→ **BRIEF 1**: In the letter on the Common Core standards, transcribe the stretch from "These standards, which" through "students with disabilities.".
→ **BRIEF 2**: According to the letter on the Common Core standards, on what date did Washington State adopt the Common Core state standards?
→ **BRIEF 3**: Decide whether each statement agrees with the letter on the Common Core standards, answering yes or no and quoting the words that decide it: (a) The Common Core standards were developed by the National Governors Association together with the Council of Chief State School Officers. (b) The standards had already been adopted in 35 states. (c) Testing on Washington's common core standards for English language arts and math will take place in the 2013-14 school year.

→ **READING PASSAGE**:
■ ■ ■ ■ ■
A fellow group member in the fight to Stop Common Core State Standards in WA contacted Senator Maria Cantwell via email and received quite an interesting response. Here it is:
Dear Mr. _,
Thank you for contacting me regarding the adoption of the Common Core state standards in Washington state . I appreciate hearing from you on this issue.
As you may know, the Common Core state standards were developed by the National Governors Association, in conjunction with the Council of Chief State School Officers. Over the past 14 months, teachers, school administrators, education experts and governors have worked tirelessly to develop rigorous standards that are robust, and relevant to the real world. The Common Core state standards reflect the knowledge and skills that our young people will need to be college and career ready, and competitive in a 21 st century economy.
These standards, which have already been adopted in 27 states, set forth certain benchmarks in English and math curriculums that students in grades K-12 should meet. These include targets such as expecting fifth grade students to be able to add and subtract fractions with different denominators. Separate standards have also been established for English Language Learning (ELL) students and students with disabilities.
I understand that you may have particular concerns that these standards will undermine state standards, and result in the establishment of a national curriculum for our schools. I also believe that specific curriculum choices should be left to local teachers, principals and superintendents , and I am pleased that the Common Core standards allow local districts and teachers the flexibility to determine how to best meet these standards. Teachers will continue to devise lesson plans, and tailor instruction to the individual needs of the students in their classroom by crafting their own curriculums. Moreover, states that adopt the Common Core standards may also create additional standards that go beyond what is outlined in the Common Core.
You may be interested to learn that Washington State adopted the Common Core state standards on July 19, 2010, and began the transition to the standards in April 2011. During the 2011-12 school year , the Office of the Superintendent of Public Instruction and statewide educational partners, began key transitional activities that included forming advisory groups and developing regional support structures and materials. Students will continue to be tested on Washington’s 2005 reading and writing standards, and on the 2008 mathematics standards through the 2013-14 school year . Testing on Washington’s common core state standards for English language arts and math will occur in the 2014-15 school year.
■ ■ ■ ■ ■
→ **MATERIAL PROVIDED**:

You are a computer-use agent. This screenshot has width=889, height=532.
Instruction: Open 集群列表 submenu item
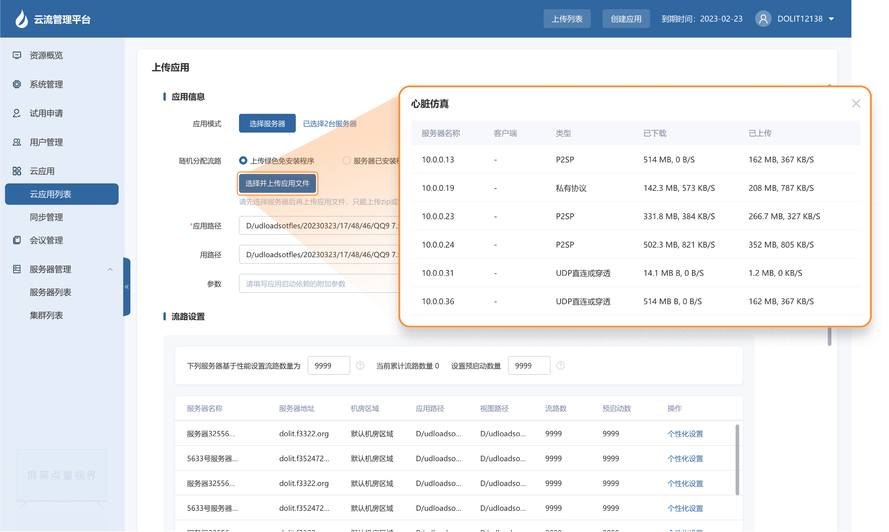46,315
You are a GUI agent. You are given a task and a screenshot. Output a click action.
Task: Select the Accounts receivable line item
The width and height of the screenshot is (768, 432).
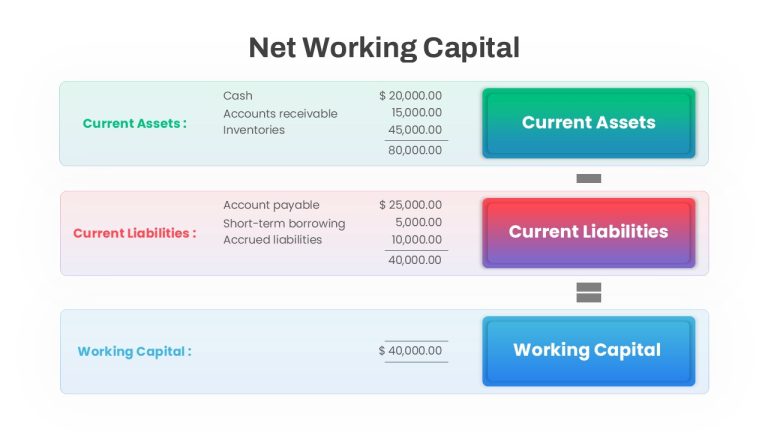pyautogui.click(x=280, y=114)
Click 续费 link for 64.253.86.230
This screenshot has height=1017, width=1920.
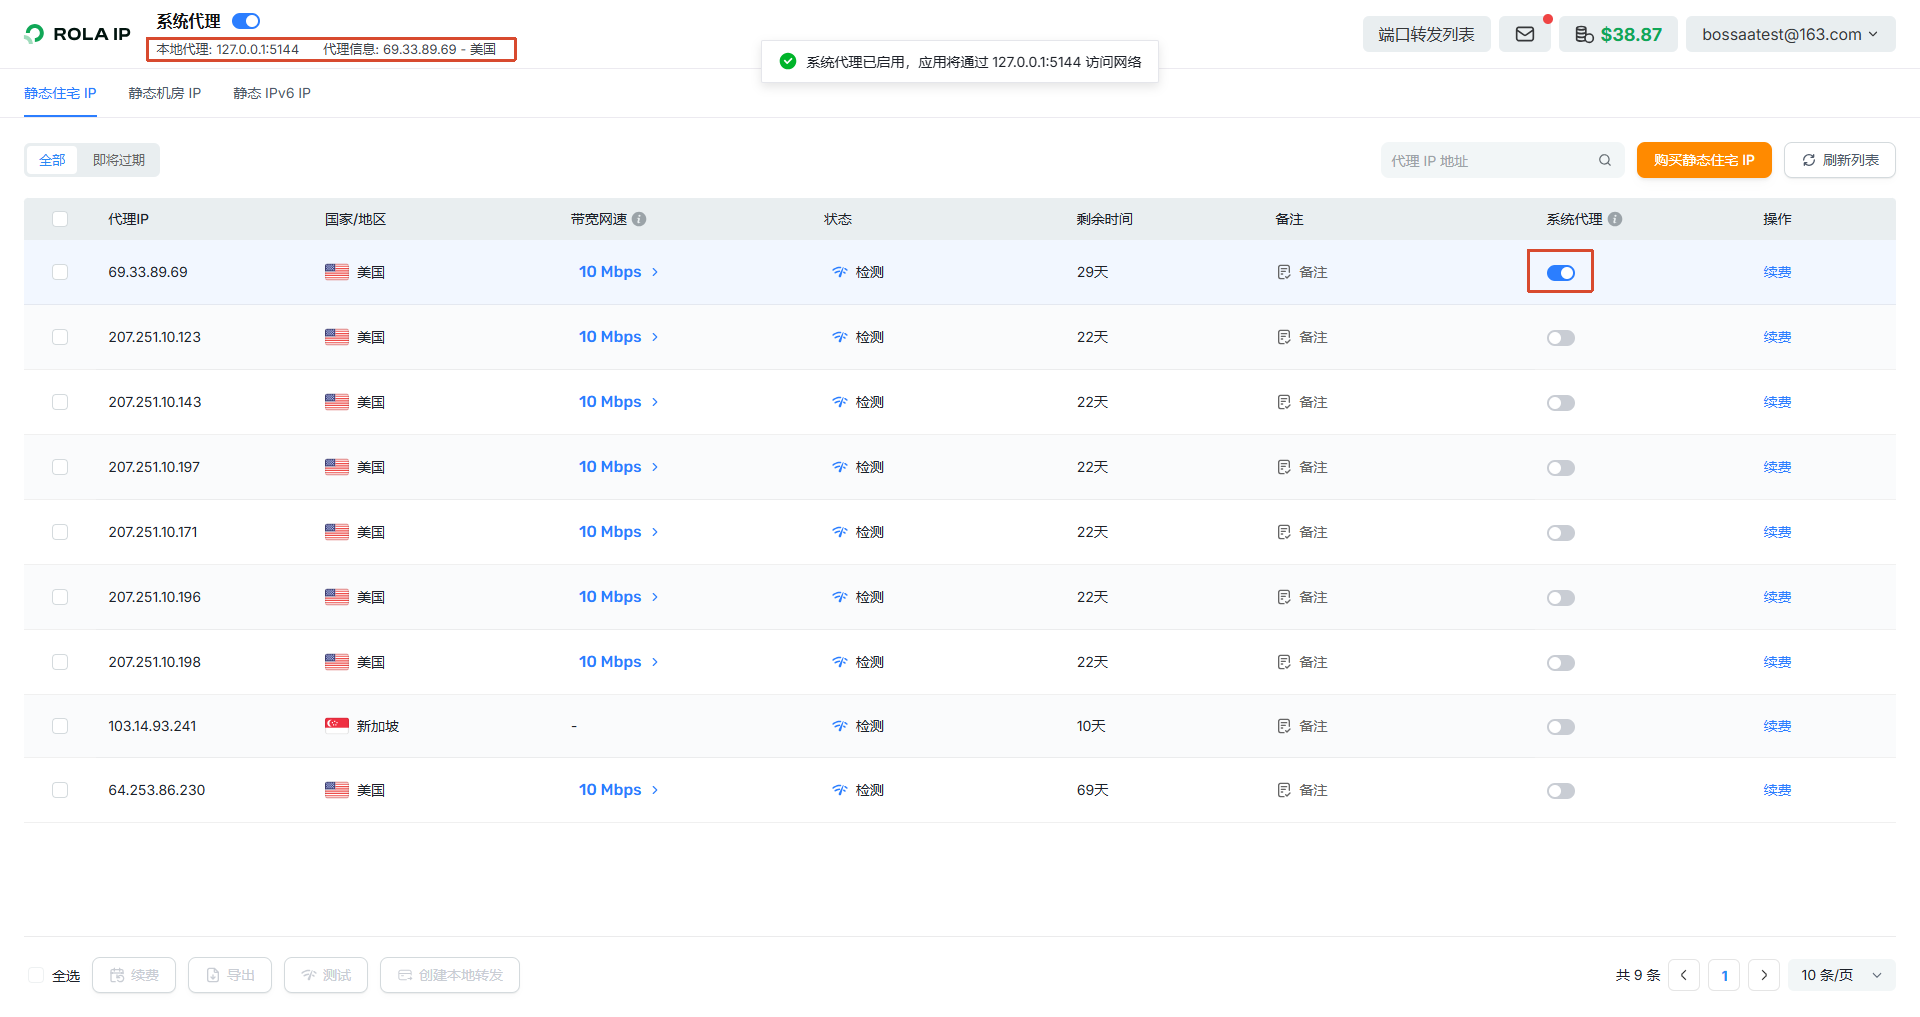(x=1777, y=790)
■ ■ ■ ■ ■
→ **FULL ANSWER 1**:
These standards, which have already been adopted in 27 states, set forth certain benchmarks in English and math curriculums that students in grades K-12 should meet. These include targets such as expecting fifth grade students to be able to add and subtract fractions with different denominators. Separate standards have also been established for English Language Learning (ELL) students and students with disabilities.

→ **FULL ANSWER 2**: July 19, 2010

→ **FULL ANSWER 3**:
(a) Yes: "the Common Core state standards were developed by the National Governors Association, in conjunction with the Council of Chief State School Officers"
(b) No: "which have already been adopted in 27 states"
(c) No: "Testing on Washington’s common core state standards for English language arts and math will occur in the 2014-15 school year."